WHAT IS EXPECTED: Every entry should be given again exactly, with nothing dropped.

Top of STORED DATA

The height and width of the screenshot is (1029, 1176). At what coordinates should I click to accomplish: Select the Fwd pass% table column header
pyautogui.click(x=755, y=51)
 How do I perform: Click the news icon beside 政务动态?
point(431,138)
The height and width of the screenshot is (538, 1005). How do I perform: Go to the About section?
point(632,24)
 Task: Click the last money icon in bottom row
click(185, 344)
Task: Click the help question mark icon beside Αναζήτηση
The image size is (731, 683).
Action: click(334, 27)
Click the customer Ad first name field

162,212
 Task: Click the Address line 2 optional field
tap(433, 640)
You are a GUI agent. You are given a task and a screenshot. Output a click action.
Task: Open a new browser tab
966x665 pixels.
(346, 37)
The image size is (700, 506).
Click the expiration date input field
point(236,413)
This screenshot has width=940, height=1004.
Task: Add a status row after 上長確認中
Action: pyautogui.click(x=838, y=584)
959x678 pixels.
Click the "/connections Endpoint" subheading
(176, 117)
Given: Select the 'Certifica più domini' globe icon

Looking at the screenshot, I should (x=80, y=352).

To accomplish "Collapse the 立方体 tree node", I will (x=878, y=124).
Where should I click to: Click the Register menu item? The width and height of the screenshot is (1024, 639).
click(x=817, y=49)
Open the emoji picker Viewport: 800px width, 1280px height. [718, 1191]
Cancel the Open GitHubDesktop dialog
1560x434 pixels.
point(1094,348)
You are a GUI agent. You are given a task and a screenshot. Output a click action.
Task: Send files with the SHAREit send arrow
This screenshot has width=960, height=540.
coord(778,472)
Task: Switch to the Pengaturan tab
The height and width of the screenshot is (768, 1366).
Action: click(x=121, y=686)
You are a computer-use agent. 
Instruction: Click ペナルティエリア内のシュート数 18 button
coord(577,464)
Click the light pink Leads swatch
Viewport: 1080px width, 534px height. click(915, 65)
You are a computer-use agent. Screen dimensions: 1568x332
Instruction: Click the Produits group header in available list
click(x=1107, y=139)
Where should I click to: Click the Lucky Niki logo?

Bottom of STORED DATA

RESPONSE:
The height and width of the screenshot is (1029, 1176). At what coordinates should I click to accomplish: Select the Fwd pass% table column header
pyautogui.click(x=755, y=51)
 How do I perform: Click the news icon beside 政务动态?
point(431,138)
The height and width of the screenshot is (538, 1005). How do I perform: Go to the About section?
point(632,24)
 Task: Click the last money icon in bottom row
click(185, 344)
Task: Click the help question mark icon beside Αναζήτηση
The image size is (731, 683).
Action: click(334, 27)
Click the customer Ad first name field

162,212
 Task: Click the Address line 2 optional field
tap(433, 640)
You are a GUI agent. You are given a task and a screenshot. Output a click action.
Task: Open a new browser tab
966x665 pixels.
(346, 37)
The image size is (700, 506).
Click the expiration date input field
point(236,413)
This screenshot has width=940, height=1004.
Task: Add a status row after 上長確認中
Action: pyautogui.click(x=838, y=584)
959x678 pixels.
Click the "/connections Endpoint" subheading
(176, 117)
Given: Select the 'Certifica più domini' globe icon

Looking at the screenshot, I should (x=80, y=352).

To accomplish "Collapse the 立方体 tree node", I will (x=878, y=124).
Where should I click to: Click the Register menu item? The width and height of the screenshot is (1024, 639).
click(x=817, y=49)
Open the emoji picker Viewport: 800px width, 1280px height. [718, 1191]
Cancel the Open GitHubDesktop dialog
1560x434 pixels.
point(1094,348)
You are a GUI agent. You are given a task and a screenshot. Output a click action.
Task: Send files with the SHAREit send arrow
This screenshot has width=960, height=540.
coord(778,472)
Task: Switch to the Pengaturan tab
The height and width of the screenshot is (768, 1366).
Action: click(x=121, y=686)
You are a computer-use agent. 
Instruction: Click ペナルティエリア内のシュート数 18 button
coord(577,464)
Click the light pink Leads swatch
Viewport: 1080px width, 534px height. click(915, 65)
You are a computer-use agent. Screen dimensions: 1568x332
Instruction: Click the Produits group header in available list
click(x=1107, y=139)
Where should I click to: Click the Lucky Niki logo?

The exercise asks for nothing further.